Non si ferma la repressione di Erdogan il dittatore, con la sistematica violazione dei diritti dell’informazione e il conseguente bavaglio imposto a sostegno di quella che ha sempre più il sapore di una dittatura vecchio stampo di tipo sudamericano.
Ovviamente a Recep Tayyip Erdogan l’ingresso in Europa non interessa più, anche perché se prima aveva poche possibilità di entrare, ora non ne ha più nessuna.
E, infatti, avendo capito perfettamente ciò, ultimamente si è avvicinato a quello che era fino a poco tempo fa il suo acerrimo nemico Putin.
L’autocrate turco stavolta non se l’è presa solo con i tradizionali nemici nel campo dell’informazione, sia musulmani sia Curdi; stavolta si è spinto perfino ad accusare e arrestare quindici giornalisti del quotidiano laico e riformista Cumhuryet.
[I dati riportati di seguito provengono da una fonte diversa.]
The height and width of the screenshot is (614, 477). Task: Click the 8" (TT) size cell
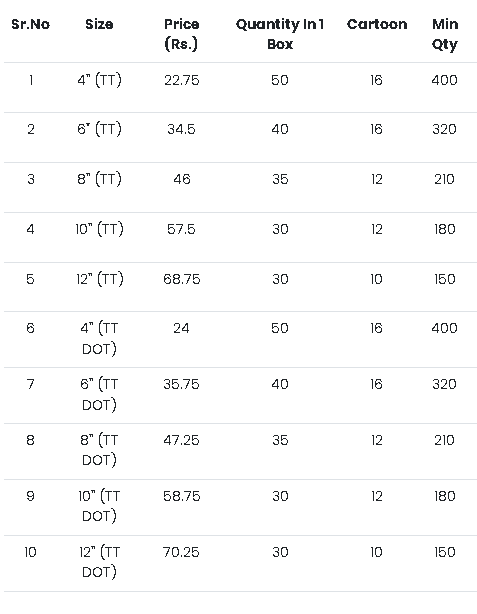click(x=99, y=179)
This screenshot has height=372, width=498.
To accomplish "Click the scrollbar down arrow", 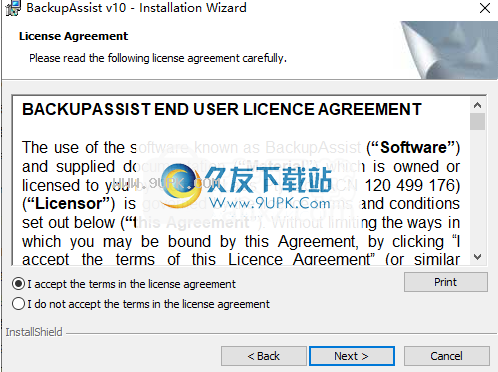I will 477,257.
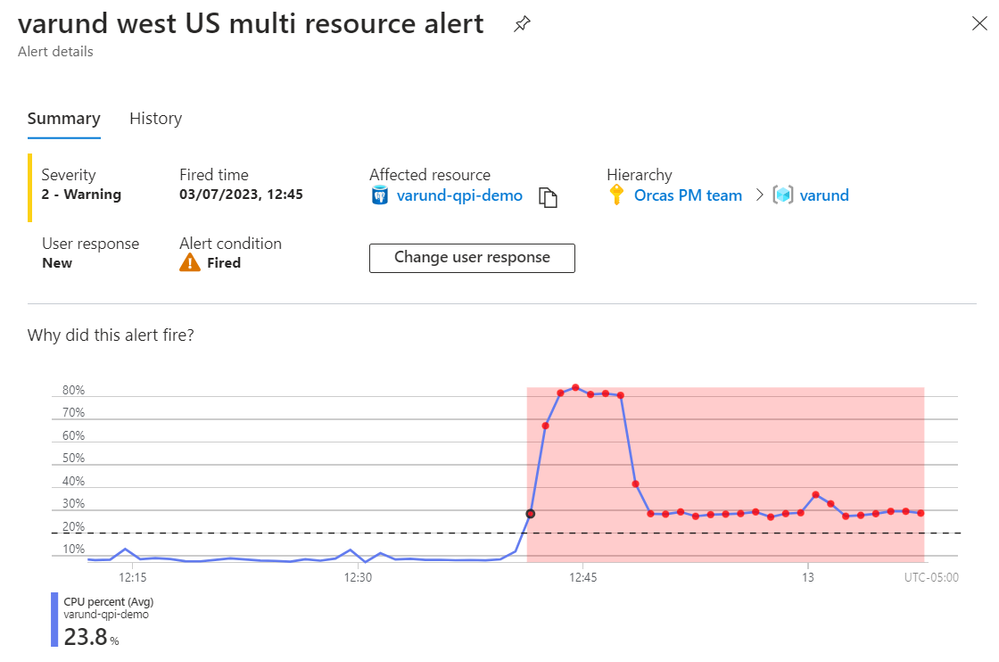Click the black alert-fired point on chart
Screen dimensions: 999x662
pyautogui.click(x=530, y=513)
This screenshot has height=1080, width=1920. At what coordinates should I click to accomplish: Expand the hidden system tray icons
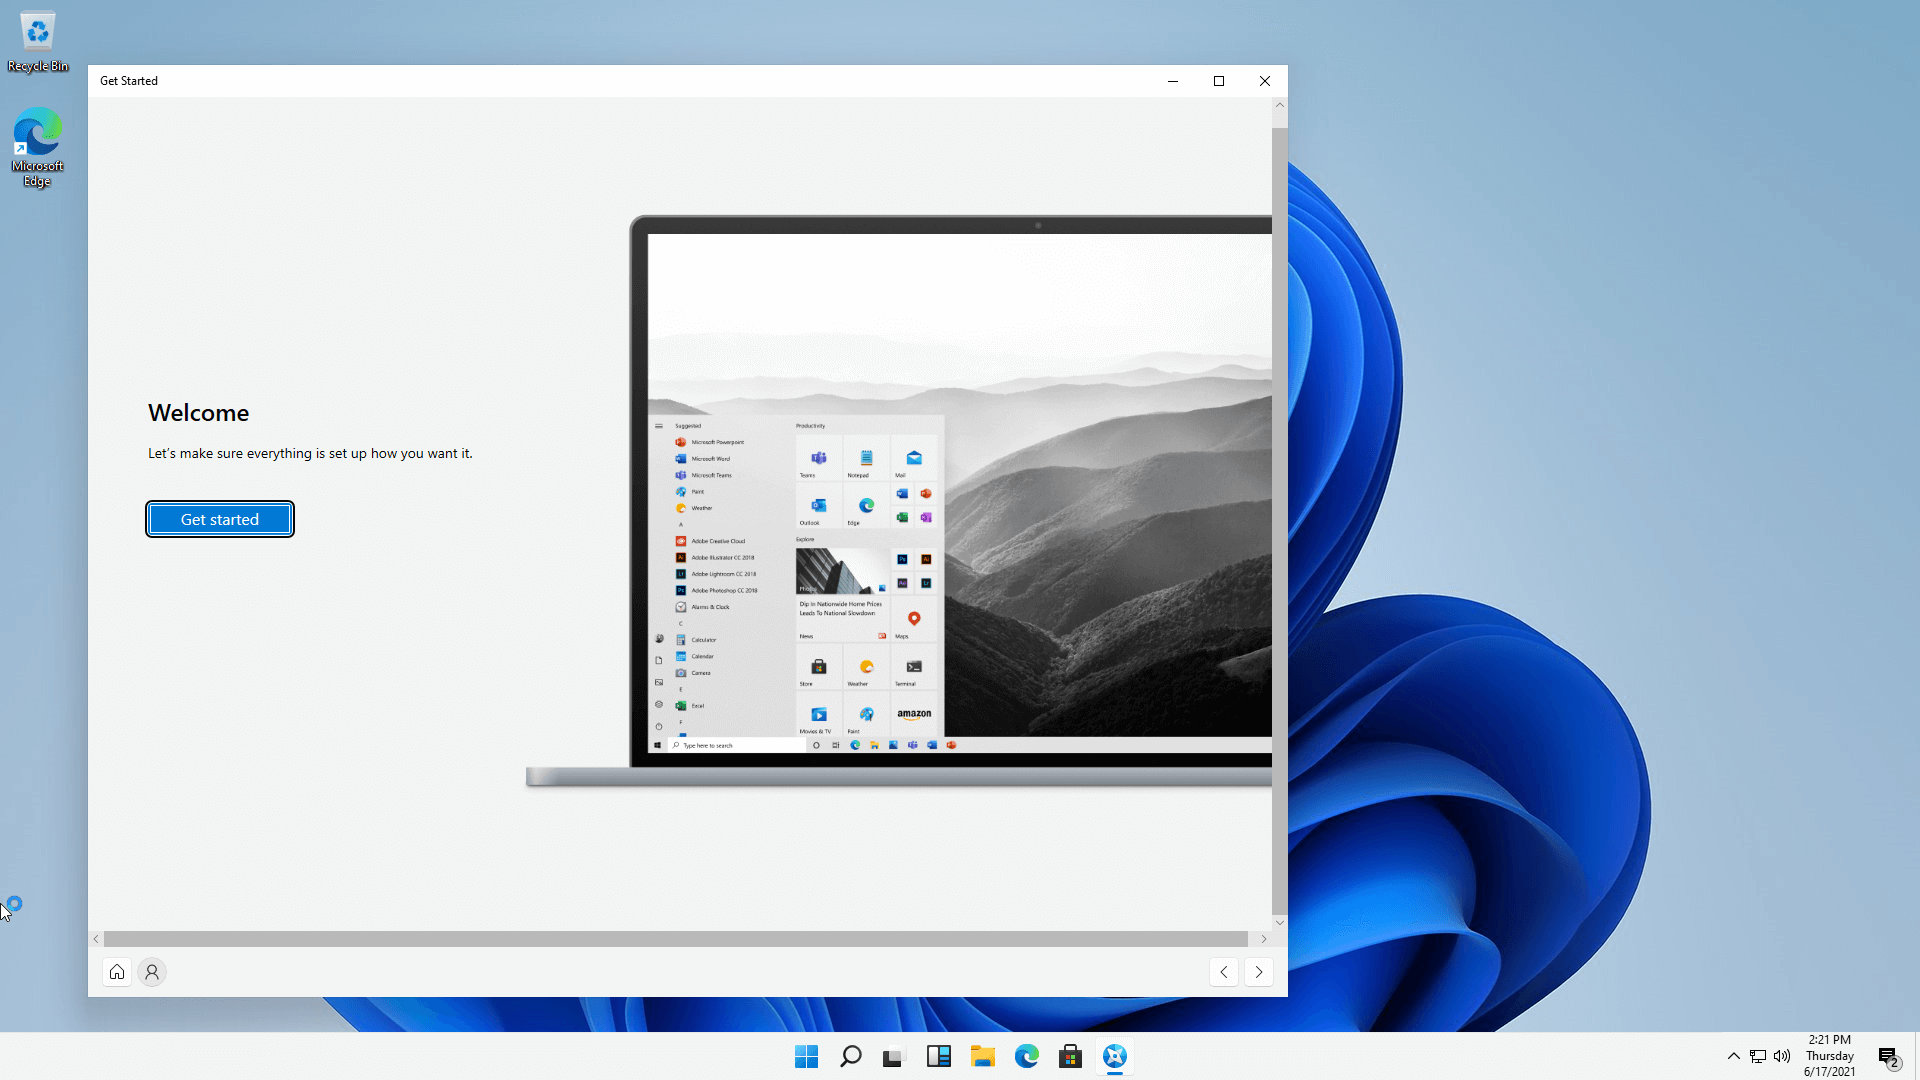coord(1732,1055)
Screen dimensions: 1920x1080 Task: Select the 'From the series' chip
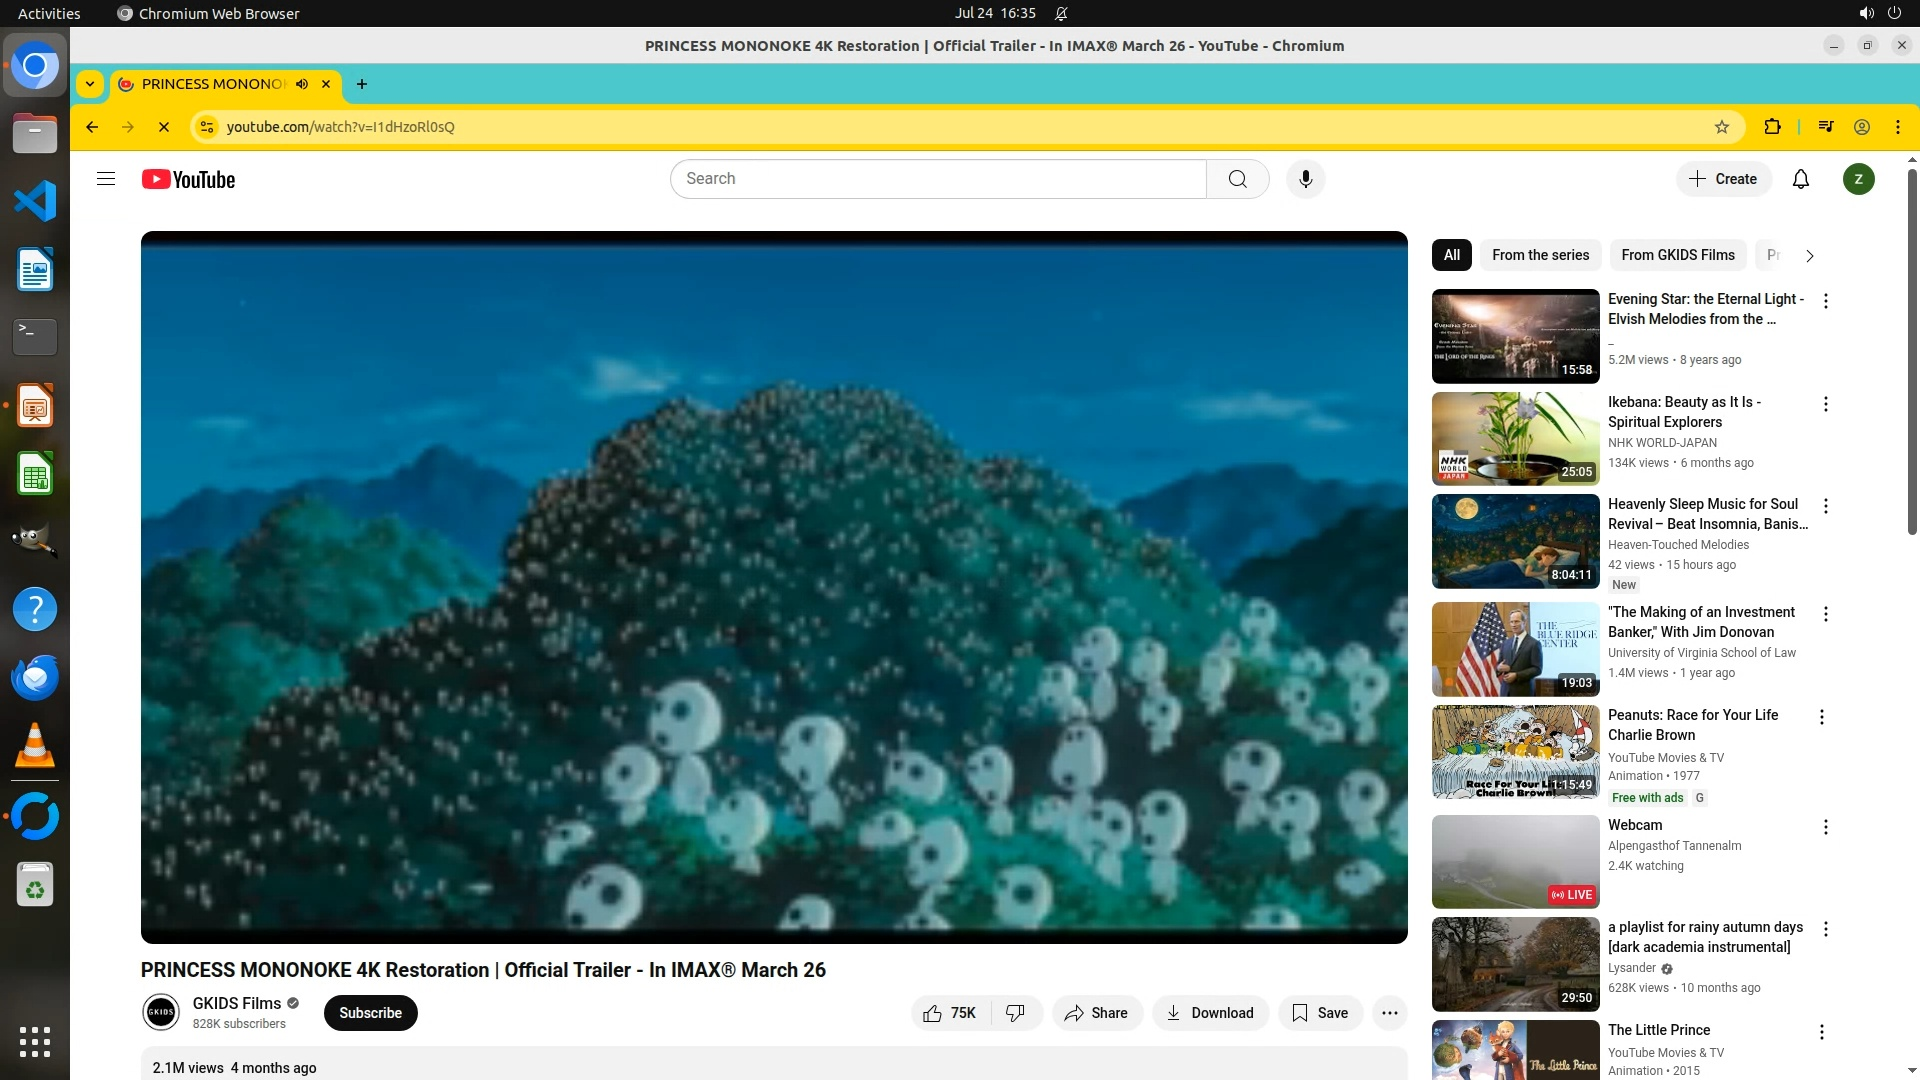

Questo ha incrinato ulteriormente anche i rapporti col tradizionale alleato Nato Usa.
John Kirby, portavoce del Dipartimento di Stato, ha affermato in conferenza stampa: “Gli Stati Uniti sono profondamente preoccupati per quello che sembra essere un giro di vite sui mezzi di comunicazione d’opposizione in Turchia”.
E il Presidente del Parlamento Europeo, Martin Shulze, ci ha messo il carico da novanta in un Tweet: “Con la detenzione di Murat Sabuncu e di altri giornalisti, Ankara ha oltrepassato un’altra linea rossa della libertà d’espressione”.